Census year comparison
| Metric | 2010 | 2020 | Change |
|---|---|---|---|
| Rank | #14,105 | #14,026 | 0.6% |
| Count | 2,131 | 2,057 | -3.5% |
| Per 100K | 0.72 | 0.69 | -4.4% |
Between the 2010 and 2020 Census, the number of Wiltse bearers went from 2,131 to 2,057 (-3.5% change). The surname moved up 79 positions in the national ranking, going from #14,105 to #14,026.
FAQ
Name Census estimates that about 2,359 living Americans carry the surname Wiltse. Using the current population baseline, that works out to roughly 1 in 145,296 residents.
Wiltse ranks #14,026 in the 2020 Census surname tables and is classified on this site as "Rare." The Census recorded the name at a frequency of 0.69 per 100,000 residents, which is about 1 people out of every 100,000.
The raw 2020 Census file counted 2,057 people with the surname Wiltse. That is different from the site's living-bearer estimate (2,359), which projects the surname's present-day count by applying the Census frequency rate to the current U.S. population.
It is the Census Bureau's normalized frequency measure. A rate of 0.69 per 100,000 means that if you picked a random group of 100,000 U.S. residents, you would expect about 1 of them to have the surname Wiltse.

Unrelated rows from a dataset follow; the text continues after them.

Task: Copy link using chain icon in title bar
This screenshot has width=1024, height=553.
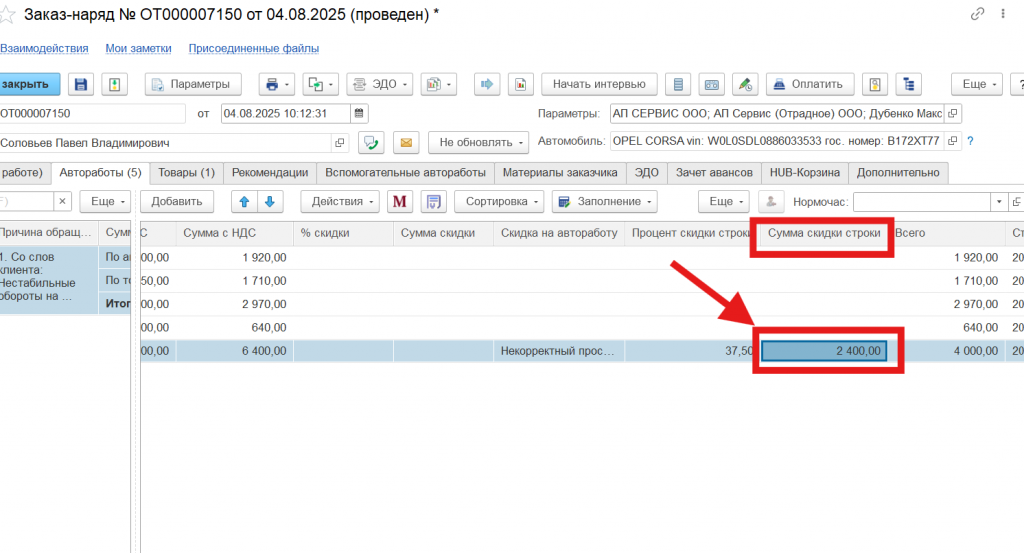Action: point(977,14)
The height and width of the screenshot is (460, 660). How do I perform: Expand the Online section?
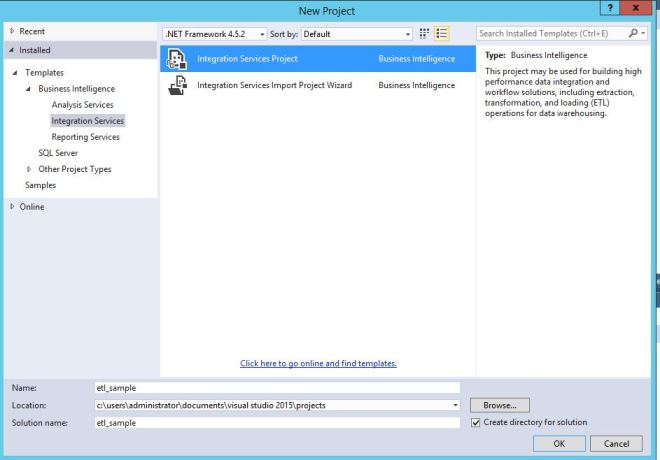[12, 207]
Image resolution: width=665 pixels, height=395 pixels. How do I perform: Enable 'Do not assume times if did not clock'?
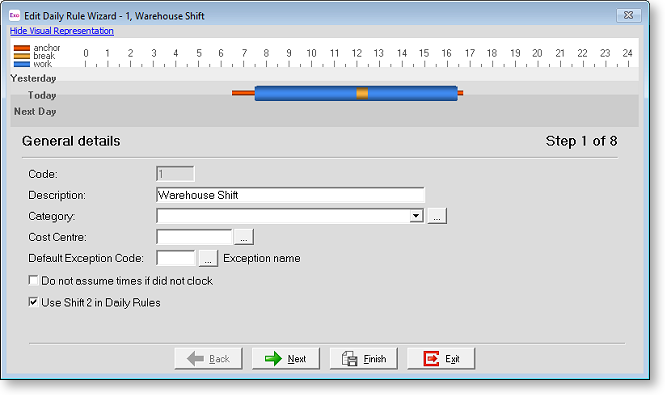34,280
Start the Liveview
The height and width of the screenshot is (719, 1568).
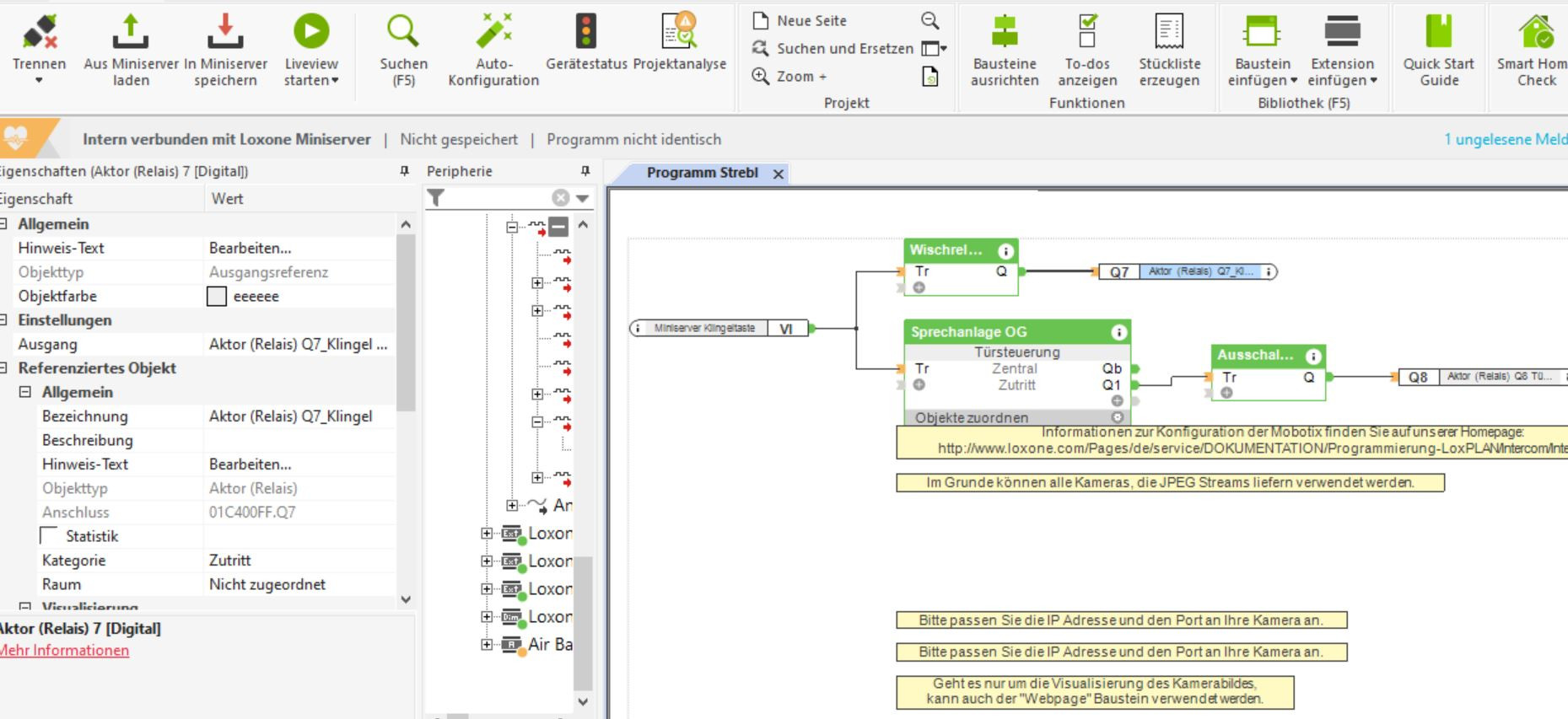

Between 2010 and 2020, the surname Wiltse went from 2,131 recorded bearers to 2,057. That is a decrease of 74 (-3.5%). In the national ranking it rose from #14,105 to #14,026.

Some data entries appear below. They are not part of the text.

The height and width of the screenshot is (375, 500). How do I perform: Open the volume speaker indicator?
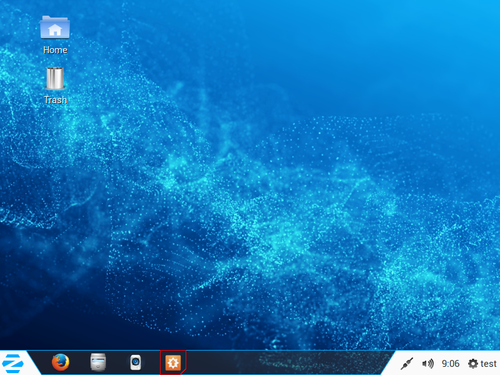coord(428,364)
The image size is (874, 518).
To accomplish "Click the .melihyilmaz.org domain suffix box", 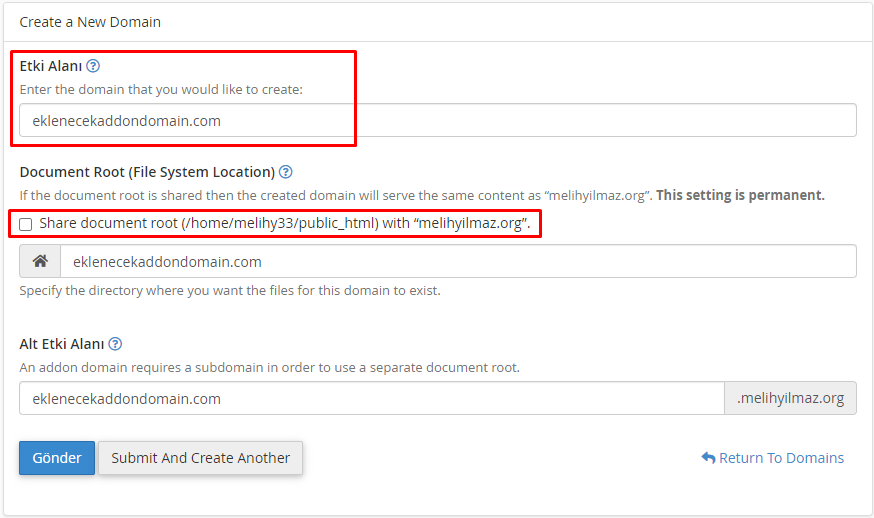I will (790, 398).
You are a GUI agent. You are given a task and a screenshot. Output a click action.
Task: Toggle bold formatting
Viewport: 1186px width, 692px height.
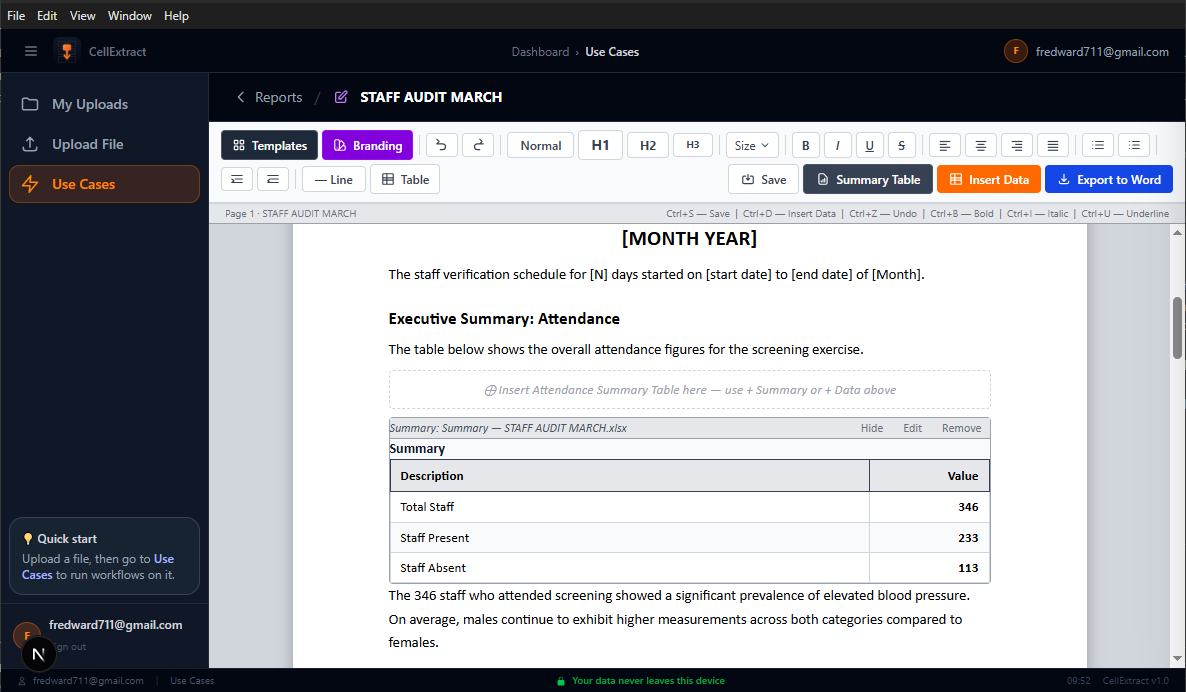tap(806, 145)
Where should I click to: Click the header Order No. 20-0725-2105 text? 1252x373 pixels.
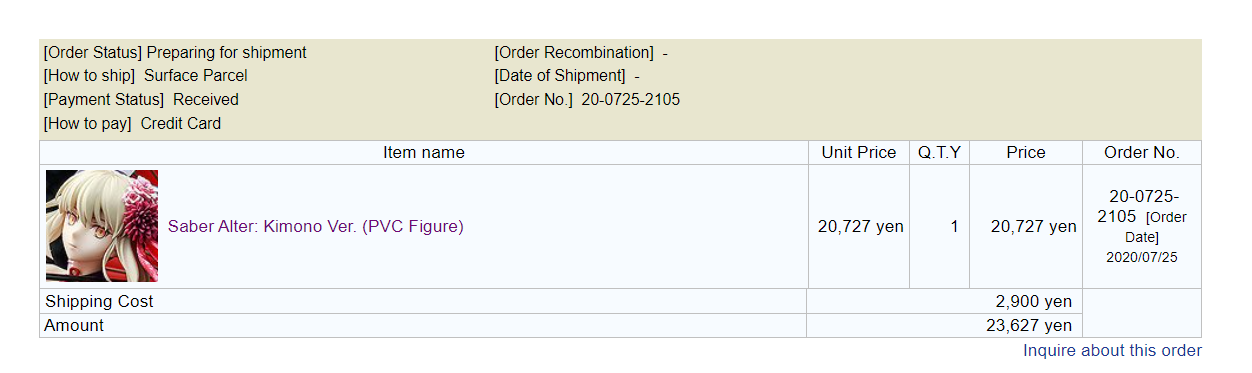tap(587, 99)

Among Census respondents with the surname Wiltse, the largest self-reported group is White at 90.1%. The next largest groups are Hispanic (4.3%) and Two or More Races (3.7%). These figures come from the 2020 Census Bureau surname tables, based on how respondents described their own race and ethnicity.
White is the largest self-reported group for the surname Wiltse in the 2020 Census, accounting for 90.1% (1,853 people in the source table).

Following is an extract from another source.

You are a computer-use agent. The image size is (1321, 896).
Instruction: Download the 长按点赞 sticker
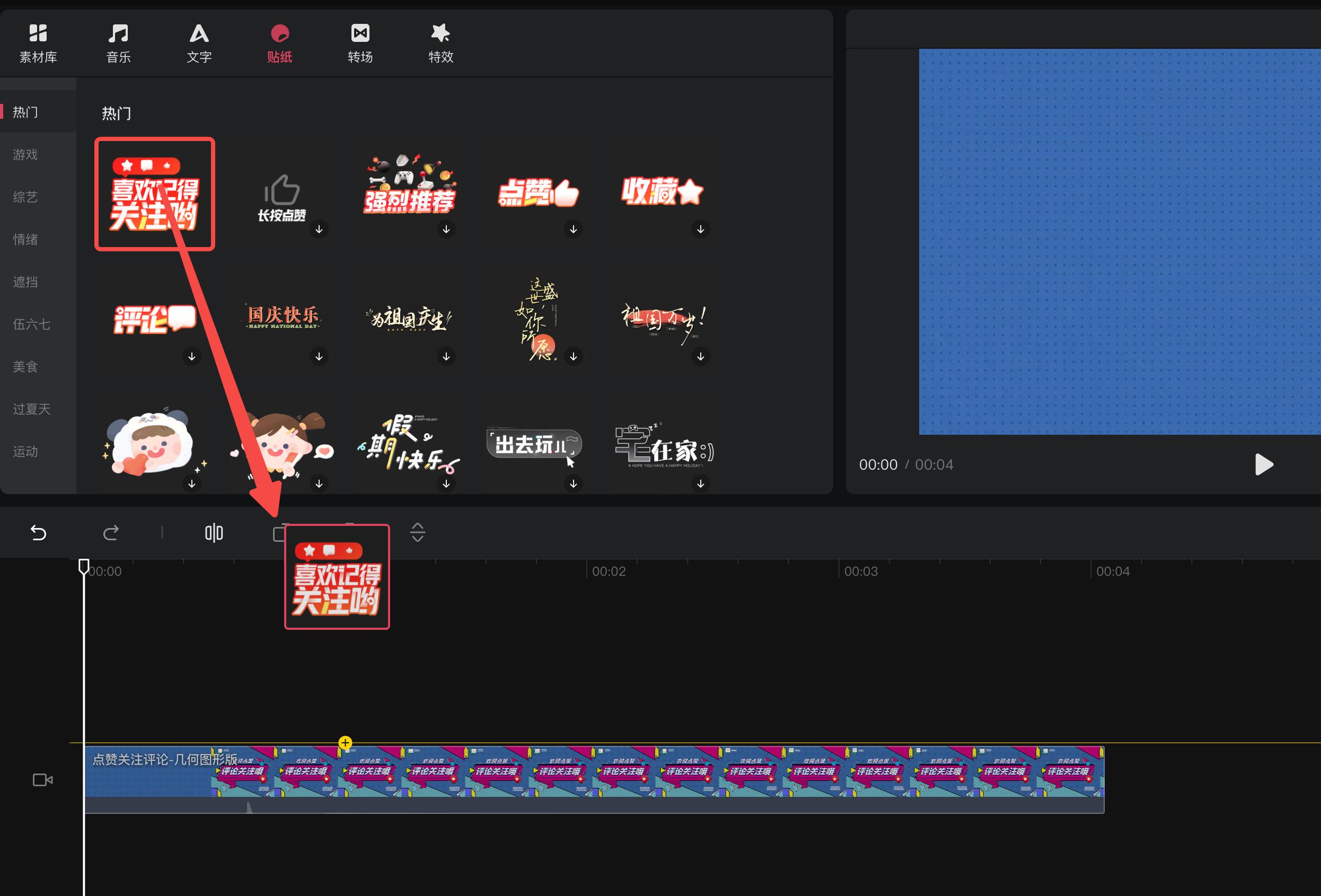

Wiltse appears across multiple self-reported groups in the Census data. The largest shares in the 2020 file are White (90.1%), Hispanic (4.3%), Two or More Races (3.7%). For 2020, the source file also published raw headcounts for each group, which is why this page can show both percentages and counts in the ancestry section.
Yes. This page is using the latest surname file currently loaded on Name Census, which is 2020. The historical section above also keeps any older Census surname entries we have for Wiltse (2000, 2010, 2020).
No. The Census Bureau only publishes surnames that appeared at least 100 times in a given decennial Census. That means very rare surnames are excluded entirely, and a surname can appear in one Census release but disappear from a later one if it falls below the reporting threshold.
There are two main reasons: rounding and suppression. The Census Bureau rounds published values, and it may suppress very small cells to protect privacy. For 2020, the Bureau also published raw group counts rather than direct percentages, so Name Census converts those counts back into shares for comparability across census years.
Derived from a place name meaning "willow tree" in Old English, likely referring to someone who lived near willows. The fuller origin note on this page goes into more detail.
All surname statistics on Name Census are drawn from the US Census Bureau's decennial surname frequency tables. These files list every surname that appeared 100 or more times in the 2020 Census, along with a count, a per-100,000 rate, and a self-reported demographic breakdown. You can read the full explanation on our methodology page.
For surnames, Name Census does not age cohorts the way it does for first names. Instead, it takes the Census Bureau's published frequency for Wiltse (0.69 per 100,000) and applies that rate to the current U.S. resident population to estimate how many living Americans have the surname today.
For a faster, more casual read, check HowManyOfMe.org — our sister site built around that single question.